November 28th – The Festival of the Dictator Postponed

The counter-demonstrators who were out in the streets fighting the good fight on this day in 1888 undoubtedly saved many lives. It’s said that for every year that the Traitor King was in power five thousand people died, and so the two years without his rule that the events in and around Troughwater Street gave the City are certainly cause for a celebration, albeit one which is tinged with a certain melancholy at the knowledge of what happened next.

The Monarchist League was a fairly short-lived group, partly because of the events commemorated today, but also because their membership was later funnelled into more official forms: the police and secret police that upheld the brutal reign of the Traitor King. Under the leadership of Rennault Castor, who was in the pay of Traitor King, whilst he still remained a prince. Castor displayed many of the megalomaniacal tendencies that his master did, but coupled these with an obsequious manner that made him a particularly good lackey; he followed any orders given to him without question or hesitation. In 1888, the Prince ordered him to organise a march of his pseudo-military forces, right through the Warrens, where the majority of the opposition to the Prince’s authoritarian politics was based. It was intended to be a show of strength, a warning to all those that spoke out against the Prince’s forthcoming power grab (for which he was already positioning), and so it was publicised heavily for a week or so beforehand, to gain the highest number of marchers. The Warrens were, therefore, ready.

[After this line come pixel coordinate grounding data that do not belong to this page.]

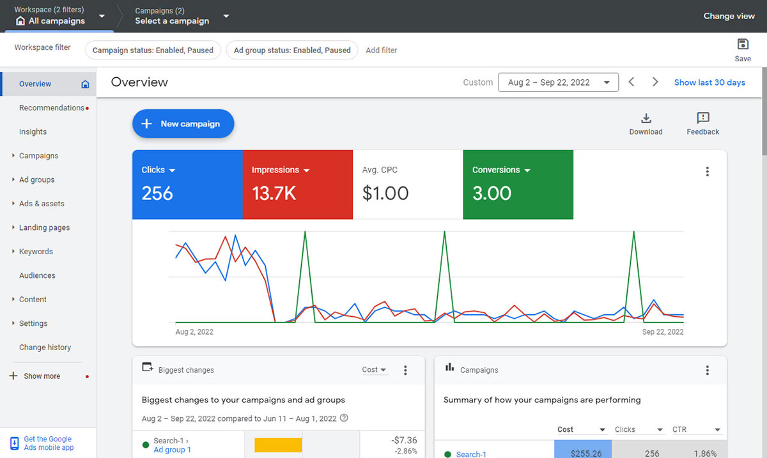Select Change history in sidebar
The image size is (767, 458).
45,347
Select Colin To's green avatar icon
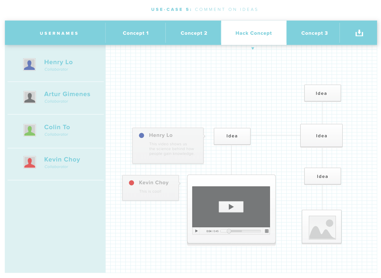Screen dimensions: 381x278 click(x=29, y=130)
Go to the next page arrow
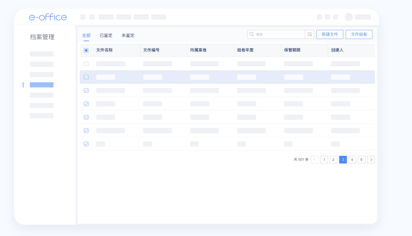 (x=371, y=159)
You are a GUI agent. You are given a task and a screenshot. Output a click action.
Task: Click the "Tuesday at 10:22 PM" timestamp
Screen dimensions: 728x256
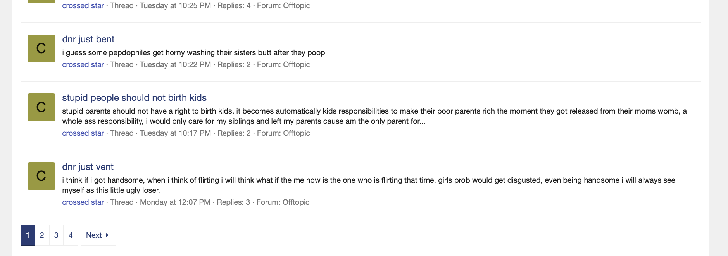click(x=175, y=65)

They sent the defence brigades in first, primarily those from the more monarchist districts like Ranaclois and Darksheve’s, alongside private mercenaries dressed up in their uniforms. According to the law, it was illegal to prevent a street protest which had been cleared with Parliament, as this one had (Parliament, despite their pretensions at democracy, were always a bunch of rich old men, and never represented the working Buentoillitant), and so the defence brigades went in mob-handed, beating the anti-monarchists who turned out in great numbers to halt the march. They managed to tear down two of the barricades in Toughwater street before they were pushed back, at which point the monarchist demonstrators stepped into the fracas. It’s estimated that a quarter of a million people filled the cramped alleys on the anti-monarchist side; there were communists and anarchists and religious minorities and trade unionists and non-affiliated members of the local community who wanted to take a stand against hate, all working together with common purpose.

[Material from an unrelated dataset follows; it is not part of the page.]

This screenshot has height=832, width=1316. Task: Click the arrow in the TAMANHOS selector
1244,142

Toughwater street is the largest of the streets that worm through that twisted amalgam of architecture, cutting a large arc through the eastern half. Above there are still the customary connecting walkways and clothes lines and tall buildings, so it appears something like a man-made canyon. On the walkways above that day, children threw rocks and pans of boiling water down onto the monarchist thugs below, and the adults below formed tight formations, wielding hammers and broom handles and the like to combat the batons and clubs of the monarchist-supporting brigades. Eventually, the anti-monarchists won the day, and the Monarchist League was defeated, their credibility broken, their outright violence outraging the middle classes, when it was revealed that ‘ordinary’ folk were subject to their predations as well, with the death of ‘Little Jimmy’.

After the celebratory march, with the flags and the chants, the whole street is filled with thronging masses today, and long tables are brought out from the surrounding houses, just as they were thrown out on that day to form the barricades. As with any sort of victory, a feast must be had, and here the traditional dish is an enormous potluck soup, made in an enormous broken drum that was seized from the monarchists, who were using it to try and intimidate the counter-demonstrators. After the aggressors were routed, there was general fanfare, and the people came together to solidify the solidarity between the groups that was forged in the fighting. It is only when everyone has been fed that the attention turns to the memorial, for the three people who died as a result of their injuries sustained in the fighting, and the three anarchists who were killed in the custody of those posing as the defence brigades (seventy counter-demonstrators were arrested, along with three monarchist demonstrators who began shooting at the crowds).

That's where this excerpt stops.